### MATERIAL FOR THIS TASK

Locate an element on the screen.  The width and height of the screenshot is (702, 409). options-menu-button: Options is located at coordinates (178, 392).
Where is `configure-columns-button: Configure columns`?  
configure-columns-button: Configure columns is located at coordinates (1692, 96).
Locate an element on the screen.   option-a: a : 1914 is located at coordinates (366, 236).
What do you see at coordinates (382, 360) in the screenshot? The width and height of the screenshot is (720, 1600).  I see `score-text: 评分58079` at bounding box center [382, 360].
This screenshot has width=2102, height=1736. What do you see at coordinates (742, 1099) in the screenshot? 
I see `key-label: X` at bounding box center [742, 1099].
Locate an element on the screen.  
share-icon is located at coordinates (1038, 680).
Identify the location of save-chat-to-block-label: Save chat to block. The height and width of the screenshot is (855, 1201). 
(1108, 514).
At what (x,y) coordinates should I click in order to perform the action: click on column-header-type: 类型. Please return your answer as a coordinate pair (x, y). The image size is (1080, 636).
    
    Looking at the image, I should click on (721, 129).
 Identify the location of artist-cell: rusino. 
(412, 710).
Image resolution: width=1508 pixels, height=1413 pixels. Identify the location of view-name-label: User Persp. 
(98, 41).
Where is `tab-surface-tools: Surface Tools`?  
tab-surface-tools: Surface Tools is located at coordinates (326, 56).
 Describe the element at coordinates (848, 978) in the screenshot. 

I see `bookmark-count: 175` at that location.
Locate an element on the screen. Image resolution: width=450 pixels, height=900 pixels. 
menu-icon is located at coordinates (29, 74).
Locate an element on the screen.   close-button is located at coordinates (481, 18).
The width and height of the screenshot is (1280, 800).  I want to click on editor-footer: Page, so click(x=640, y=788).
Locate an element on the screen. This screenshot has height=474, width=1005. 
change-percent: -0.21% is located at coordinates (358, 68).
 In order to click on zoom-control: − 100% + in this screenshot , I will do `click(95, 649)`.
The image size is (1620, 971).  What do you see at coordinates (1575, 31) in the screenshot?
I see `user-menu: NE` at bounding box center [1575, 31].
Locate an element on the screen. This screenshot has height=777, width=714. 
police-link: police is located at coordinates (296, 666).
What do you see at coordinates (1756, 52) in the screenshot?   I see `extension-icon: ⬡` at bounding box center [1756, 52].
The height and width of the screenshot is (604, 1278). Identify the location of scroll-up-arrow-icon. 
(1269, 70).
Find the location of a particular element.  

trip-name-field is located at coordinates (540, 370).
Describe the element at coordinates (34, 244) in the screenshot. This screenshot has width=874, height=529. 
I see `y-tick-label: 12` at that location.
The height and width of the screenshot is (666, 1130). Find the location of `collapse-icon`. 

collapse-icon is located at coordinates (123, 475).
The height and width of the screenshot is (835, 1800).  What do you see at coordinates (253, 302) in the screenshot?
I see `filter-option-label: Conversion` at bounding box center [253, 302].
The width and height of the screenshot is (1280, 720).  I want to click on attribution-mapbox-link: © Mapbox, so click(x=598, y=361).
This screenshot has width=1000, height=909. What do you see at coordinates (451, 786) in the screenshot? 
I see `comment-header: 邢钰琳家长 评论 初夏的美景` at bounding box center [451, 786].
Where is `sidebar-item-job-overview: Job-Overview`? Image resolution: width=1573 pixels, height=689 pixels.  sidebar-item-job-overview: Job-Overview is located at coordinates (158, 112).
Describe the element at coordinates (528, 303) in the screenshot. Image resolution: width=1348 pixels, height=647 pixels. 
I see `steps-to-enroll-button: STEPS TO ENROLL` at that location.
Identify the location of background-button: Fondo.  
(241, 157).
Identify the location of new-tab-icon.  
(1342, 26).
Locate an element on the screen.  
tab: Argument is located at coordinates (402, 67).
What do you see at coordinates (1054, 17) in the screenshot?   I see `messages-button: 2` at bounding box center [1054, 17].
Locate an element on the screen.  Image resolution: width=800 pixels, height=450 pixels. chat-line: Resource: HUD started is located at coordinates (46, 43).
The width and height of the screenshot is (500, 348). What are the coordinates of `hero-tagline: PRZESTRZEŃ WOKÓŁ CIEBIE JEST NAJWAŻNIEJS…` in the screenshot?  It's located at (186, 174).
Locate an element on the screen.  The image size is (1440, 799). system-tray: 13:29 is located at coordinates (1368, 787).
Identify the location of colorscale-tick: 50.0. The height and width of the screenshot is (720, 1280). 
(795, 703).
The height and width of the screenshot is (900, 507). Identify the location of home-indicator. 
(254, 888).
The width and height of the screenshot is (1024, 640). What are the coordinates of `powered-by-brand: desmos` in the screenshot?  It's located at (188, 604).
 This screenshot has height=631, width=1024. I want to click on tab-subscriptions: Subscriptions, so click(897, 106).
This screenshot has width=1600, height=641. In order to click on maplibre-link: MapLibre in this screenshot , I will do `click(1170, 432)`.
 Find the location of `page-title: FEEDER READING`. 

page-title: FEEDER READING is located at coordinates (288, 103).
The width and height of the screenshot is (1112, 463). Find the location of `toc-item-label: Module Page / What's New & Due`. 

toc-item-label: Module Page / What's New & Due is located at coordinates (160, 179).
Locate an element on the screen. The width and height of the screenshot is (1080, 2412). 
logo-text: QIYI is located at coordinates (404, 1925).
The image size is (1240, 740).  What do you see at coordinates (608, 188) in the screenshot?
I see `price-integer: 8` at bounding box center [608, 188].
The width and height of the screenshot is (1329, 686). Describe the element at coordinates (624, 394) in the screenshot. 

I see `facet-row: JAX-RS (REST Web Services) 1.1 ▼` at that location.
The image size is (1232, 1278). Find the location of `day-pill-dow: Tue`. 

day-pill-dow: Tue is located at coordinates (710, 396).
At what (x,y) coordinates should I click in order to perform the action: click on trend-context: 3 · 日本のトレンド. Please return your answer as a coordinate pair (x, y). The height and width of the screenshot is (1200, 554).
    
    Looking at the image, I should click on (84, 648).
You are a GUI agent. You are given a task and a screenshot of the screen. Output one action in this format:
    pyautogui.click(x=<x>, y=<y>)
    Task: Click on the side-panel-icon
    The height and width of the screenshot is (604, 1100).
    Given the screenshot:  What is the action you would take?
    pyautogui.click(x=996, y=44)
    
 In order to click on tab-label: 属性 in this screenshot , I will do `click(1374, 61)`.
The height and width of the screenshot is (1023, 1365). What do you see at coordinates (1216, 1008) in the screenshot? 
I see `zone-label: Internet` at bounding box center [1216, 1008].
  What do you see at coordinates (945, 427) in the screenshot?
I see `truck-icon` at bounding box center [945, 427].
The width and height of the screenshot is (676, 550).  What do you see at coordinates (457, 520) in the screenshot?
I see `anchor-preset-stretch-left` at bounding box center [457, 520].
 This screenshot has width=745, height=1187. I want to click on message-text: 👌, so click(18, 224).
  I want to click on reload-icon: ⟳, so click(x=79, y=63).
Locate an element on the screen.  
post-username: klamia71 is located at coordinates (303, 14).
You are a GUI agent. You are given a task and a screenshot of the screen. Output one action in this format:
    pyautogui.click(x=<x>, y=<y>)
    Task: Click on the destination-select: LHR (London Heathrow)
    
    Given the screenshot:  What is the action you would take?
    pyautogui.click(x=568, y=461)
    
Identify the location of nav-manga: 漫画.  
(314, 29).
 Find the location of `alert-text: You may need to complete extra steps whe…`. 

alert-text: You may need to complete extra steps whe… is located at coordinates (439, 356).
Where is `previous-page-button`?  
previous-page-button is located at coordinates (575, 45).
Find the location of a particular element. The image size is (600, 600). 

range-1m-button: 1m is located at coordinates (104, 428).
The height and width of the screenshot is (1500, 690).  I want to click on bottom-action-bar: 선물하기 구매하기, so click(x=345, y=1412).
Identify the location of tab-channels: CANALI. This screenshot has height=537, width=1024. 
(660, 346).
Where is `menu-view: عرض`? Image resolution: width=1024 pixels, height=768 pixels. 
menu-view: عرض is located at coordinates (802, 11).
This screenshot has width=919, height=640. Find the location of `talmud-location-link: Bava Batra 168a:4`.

### INSTRUCTIONS TO FOLLOW
Copy out the data above verbatim, from its first line up to and including the line containing "(1108, 514).".

### ANSWER SECTION
Locate an element on the screen.  The width and height of the screenshot is (702, 409). options-menu-button: Options is located at coordinates (178, 392).
Where is `configure-columns-button: Configure columns`?  
configure-columns-button: Configure columns is located at coordinates (1692, 96).
Locate an element on the screen.   option-a: a : 1914 is located at coordinates (366, 236).
What do you see at coordinates (382, 360) in the screenshot? The width and height of the screenshot is (720, 1600).  I see `score-text: 评分58079` at bounding box center [382, 360].
This screenshot has width=2102, height=1736. What do you see at coordinates (742, 1099) in the screenshot? 
I see `key-label: X` at bounding box center [742, 1099].
Locate an element on the screen.  
share-icon is located at coordinates (1038, 680).
Identify the location of save-chat-to-block-label: Save chat to block. The height and width of the screenshot is (855, 1201). 
(1108, 514).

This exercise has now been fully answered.